Records from a data collection:
=== Begin Enclosure ===

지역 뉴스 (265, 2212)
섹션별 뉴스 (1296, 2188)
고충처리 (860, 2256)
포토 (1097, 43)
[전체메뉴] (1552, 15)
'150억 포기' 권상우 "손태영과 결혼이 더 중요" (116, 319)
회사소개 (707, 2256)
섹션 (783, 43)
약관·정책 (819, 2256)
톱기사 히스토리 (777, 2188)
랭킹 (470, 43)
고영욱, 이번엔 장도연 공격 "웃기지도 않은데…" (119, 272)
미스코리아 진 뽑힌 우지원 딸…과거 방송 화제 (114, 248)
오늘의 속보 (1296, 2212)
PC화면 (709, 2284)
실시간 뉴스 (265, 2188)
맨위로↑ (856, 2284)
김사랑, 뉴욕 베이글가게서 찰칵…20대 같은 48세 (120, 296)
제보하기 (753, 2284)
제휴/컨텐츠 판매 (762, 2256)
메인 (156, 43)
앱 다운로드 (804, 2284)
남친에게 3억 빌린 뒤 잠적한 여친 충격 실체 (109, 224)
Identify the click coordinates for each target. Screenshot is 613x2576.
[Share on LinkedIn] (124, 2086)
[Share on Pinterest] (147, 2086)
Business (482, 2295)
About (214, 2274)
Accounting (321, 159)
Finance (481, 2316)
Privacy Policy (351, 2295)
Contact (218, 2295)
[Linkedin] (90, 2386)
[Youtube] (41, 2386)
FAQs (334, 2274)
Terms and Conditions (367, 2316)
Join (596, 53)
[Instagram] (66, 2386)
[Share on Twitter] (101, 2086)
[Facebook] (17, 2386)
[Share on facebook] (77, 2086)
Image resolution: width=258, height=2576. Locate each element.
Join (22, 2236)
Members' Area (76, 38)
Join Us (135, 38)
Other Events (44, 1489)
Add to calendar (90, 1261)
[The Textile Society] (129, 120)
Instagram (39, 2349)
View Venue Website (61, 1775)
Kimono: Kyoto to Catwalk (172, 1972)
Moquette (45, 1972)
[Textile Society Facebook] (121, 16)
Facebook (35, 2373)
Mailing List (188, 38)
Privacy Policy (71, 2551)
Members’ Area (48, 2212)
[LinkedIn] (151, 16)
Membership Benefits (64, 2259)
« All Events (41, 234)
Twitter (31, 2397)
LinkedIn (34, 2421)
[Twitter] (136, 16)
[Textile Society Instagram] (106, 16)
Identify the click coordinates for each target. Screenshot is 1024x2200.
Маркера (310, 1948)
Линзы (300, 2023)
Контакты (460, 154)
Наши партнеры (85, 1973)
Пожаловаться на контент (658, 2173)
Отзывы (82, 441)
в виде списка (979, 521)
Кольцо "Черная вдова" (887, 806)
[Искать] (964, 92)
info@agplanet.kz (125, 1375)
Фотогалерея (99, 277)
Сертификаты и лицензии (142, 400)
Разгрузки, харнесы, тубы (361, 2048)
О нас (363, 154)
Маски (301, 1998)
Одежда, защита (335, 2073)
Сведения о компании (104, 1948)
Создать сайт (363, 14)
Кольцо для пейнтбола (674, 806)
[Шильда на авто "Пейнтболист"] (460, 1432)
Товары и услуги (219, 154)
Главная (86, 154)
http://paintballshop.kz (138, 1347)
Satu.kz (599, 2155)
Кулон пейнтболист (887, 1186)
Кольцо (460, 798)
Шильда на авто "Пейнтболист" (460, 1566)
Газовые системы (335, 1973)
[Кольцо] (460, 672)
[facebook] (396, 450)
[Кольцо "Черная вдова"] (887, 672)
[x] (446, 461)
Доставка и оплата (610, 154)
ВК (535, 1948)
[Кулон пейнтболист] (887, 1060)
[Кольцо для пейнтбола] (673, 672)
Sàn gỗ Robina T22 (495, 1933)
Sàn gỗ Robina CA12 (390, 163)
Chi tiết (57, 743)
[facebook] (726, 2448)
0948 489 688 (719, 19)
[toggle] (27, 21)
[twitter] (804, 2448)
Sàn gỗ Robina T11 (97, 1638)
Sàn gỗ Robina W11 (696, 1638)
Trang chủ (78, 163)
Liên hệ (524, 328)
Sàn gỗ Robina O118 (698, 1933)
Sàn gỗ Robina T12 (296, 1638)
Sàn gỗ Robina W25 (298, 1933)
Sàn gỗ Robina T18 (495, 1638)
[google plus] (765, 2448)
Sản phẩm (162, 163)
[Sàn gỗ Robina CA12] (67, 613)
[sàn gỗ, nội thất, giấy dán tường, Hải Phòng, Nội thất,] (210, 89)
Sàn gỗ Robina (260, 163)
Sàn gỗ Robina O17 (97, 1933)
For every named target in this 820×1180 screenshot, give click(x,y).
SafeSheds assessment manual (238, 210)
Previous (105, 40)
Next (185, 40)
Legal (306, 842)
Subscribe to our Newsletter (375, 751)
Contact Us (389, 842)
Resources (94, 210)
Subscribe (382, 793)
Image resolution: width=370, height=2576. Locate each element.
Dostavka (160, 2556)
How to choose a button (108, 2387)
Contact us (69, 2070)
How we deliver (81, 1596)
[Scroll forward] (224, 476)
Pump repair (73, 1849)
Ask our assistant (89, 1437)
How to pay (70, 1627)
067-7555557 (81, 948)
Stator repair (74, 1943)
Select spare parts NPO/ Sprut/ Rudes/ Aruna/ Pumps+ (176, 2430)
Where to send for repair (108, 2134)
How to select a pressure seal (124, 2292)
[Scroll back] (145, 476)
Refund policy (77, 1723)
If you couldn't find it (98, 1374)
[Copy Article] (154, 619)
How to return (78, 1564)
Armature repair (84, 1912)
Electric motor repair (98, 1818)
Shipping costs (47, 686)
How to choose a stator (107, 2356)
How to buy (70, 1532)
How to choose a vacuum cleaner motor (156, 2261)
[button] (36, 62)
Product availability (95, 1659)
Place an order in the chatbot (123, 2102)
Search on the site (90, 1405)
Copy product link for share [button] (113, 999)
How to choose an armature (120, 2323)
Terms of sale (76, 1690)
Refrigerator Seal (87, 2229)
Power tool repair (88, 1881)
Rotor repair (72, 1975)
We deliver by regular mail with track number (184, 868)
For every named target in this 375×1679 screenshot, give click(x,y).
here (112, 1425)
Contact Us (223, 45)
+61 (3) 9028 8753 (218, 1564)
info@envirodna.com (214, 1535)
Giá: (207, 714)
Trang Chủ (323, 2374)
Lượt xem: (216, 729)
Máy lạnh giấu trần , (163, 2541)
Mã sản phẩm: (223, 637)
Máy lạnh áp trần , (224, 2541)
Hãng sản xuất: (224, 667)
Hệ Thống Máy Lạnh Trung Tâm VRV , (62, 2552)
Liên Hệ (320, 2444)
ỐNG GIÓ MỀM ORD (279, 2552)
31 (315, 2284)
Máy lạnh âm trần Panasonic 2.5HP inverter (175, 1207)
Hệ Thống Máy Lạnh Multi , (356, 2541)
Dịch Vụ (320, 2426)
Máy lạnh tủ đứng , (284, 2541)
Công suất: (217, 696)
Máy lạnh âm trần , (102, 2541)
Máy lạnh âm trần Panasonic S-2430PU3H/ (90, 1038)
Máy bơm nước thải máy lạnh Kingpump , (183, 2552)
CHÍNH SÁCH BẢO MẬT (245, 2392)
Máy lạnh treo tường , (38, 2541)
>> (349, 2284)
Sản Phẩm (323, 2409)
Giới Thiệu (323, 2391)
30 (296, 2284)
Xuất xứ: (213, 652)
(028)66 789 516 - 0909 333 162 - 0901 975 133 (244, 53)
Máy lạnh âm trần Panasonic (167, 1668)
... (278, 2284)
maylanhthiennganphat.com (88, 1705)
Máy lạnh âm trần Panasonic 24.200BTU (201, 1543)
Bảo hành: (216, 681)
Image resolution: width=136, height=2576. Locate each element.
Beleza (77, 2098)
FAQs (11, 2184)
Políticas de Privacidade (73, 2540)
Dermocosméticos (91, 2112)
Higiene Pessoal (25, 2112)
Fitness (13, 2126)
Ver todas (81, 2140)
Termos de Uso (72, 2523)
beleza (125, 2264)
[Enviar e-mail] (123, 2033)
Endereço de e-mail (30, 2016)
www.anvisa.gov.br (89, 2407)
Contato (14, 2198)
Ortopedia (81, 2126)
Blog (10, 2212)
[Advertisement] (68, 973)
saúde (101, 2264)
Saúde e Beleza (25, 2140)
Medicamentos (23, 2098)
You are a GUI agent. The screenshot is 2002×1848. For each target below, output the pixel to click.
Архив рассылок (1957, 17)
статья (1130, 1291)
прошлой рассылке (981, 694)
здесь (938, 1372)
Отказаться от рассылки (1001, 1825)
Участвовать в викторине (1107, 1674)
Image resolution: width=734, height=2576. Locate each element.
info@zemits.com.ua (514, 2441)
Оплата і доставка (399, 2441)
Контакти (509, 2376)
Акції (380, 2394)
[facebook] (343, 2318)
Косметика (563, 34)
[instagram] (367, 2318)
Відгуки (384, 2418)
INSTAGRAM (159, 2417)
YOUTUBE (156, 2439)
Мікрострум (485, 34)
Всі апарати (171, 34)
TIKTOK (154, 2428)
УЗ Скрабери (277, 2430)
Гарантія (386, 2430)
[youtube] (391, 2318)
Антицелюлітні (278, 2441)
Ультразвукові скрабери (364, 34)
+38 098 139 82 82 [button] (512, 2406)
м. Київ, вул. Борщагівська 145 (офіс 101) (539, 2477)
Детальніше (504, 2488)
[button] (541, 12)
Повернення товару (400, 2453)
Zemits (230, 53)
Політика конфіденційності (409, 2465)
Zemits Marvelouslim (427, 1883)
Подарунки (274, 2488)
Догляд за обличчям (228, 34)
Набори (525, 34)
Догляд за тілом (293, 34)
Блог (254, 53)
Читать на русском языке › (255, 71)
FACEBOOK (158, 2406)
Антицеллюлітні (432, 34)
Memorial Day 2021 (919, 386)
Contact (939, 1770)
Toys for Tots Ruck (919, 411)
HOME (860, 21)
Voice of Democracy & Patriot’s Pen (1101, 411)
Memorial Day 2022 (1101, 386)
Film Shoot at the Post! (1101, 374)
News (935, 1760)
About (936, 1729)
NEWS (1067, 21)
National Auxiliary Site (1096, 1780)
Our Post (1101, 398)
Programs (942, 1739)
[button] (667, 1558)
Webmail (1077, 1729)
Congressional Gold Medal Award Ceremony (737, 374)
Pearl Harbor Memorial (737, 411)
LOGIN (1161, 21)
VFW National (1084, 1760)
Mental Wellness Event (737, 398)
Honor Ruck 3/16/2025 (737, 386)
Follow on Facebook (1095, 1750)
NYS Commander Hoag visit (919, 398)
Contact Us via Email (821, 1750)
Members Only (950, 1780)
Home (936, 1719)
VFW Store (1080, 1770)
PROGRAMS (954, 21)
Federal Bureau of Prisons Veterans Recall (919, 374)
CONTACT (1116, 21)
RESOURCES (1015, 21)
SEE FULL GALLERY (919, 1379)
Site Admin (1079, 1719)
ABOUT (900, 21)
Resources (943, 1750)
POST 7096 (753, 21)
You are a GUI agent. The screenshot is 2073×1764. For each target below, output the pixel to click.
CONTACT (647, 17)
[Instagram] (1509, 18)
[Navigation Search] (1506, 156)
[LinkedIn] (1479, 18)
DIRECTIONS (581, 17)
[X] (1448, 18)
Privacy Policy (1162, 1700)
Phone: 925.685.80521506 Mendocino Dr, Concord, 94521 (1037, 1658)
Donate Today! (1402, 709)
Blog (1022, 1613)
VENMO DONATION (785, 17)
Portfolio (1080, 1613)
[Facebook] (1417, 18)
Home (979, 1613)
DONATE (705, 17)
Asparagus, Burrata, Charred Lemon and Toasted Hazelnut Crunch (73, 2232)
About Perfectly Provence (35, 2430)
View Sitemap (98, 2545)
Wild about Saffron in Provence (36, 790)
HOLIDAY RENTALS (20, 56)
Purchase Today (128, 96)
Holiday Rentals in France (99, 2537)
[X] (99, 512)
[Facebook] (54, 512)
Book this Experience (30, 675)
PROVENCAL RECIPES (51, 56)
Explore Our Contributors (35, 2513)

=== End Enclosure ===

Directions:
Would you retype exactly the lines above, from the line with "[Share on facebook] (77, 2086)" to the line with "Кольцо (460, 798)", with both end lines kept and nothing more?

Your response:
[Share on facebook] (77, 2086)
Image resolution: width=258, height=2576. Locate each element.
Join (22, 2236)
Members' Area (76, 38)
Join Us (135, 38)
Other Events (44, 1489)
Add to calendar (90, 1261)
[The Textile Society] (129, 120)
Instagram (39, 2349)
View Venue Website (61, 1775)
Kimono: Kyoto to Catwalk (172, 1972)
Moquette (45, 1972)
[Textile Society Facebook] (121, 16)
Facebook (35, 2373)
Mailing List (188, 38)
Privacy Policy (71, 2551)
Members’ Area (48, 2212)
[LinkedIn] (151, 16)
Membership Benefits (64, 2259)
« All Events (41, 234)
Twitter (31, 2397)
LinkedIn (34, 2421)
[Twitter] (136, 16)
[Textile Society Instagram] (106, 16)
Identify the click coordinates for each target. Screenshot is 1024x2200.
Маркера (310, 1948)
Линзы (300, 2023)
Контакты (460, 154)
Наши партнеры (85, 1973)
Пожаловаться на контент (658, 2173)
Отзывы (82, 441)
в виде списка (979, 521)
Кольцо "Черная вдова" (887, 806)
[Искать] (964, 92)
info@agplanet.kz (125, 1375)
Фотогалерея (99, 277)
Сертификаты и лицензии (142, 400)
Разгрузки, харнесы, тубы (361, 2048)
О нас (363, 154)
Маски (301, 1998)
Одежда, защита (335, 2073)
Сведения о компании (104, 1948)
Создать сайт (363, 14)
Кольцо для пейнтбола (674, 806)
[Шильда на авто "Пейнтболист"] (460, 1432)
Товары и услуги (219, 154)
Главная (86, 154)
http://paintballshop.kz (138, 1347)
Satu.kz (599, 2155)
Кулон пейнтболист (887, 1186)
Кольцо (460, 798)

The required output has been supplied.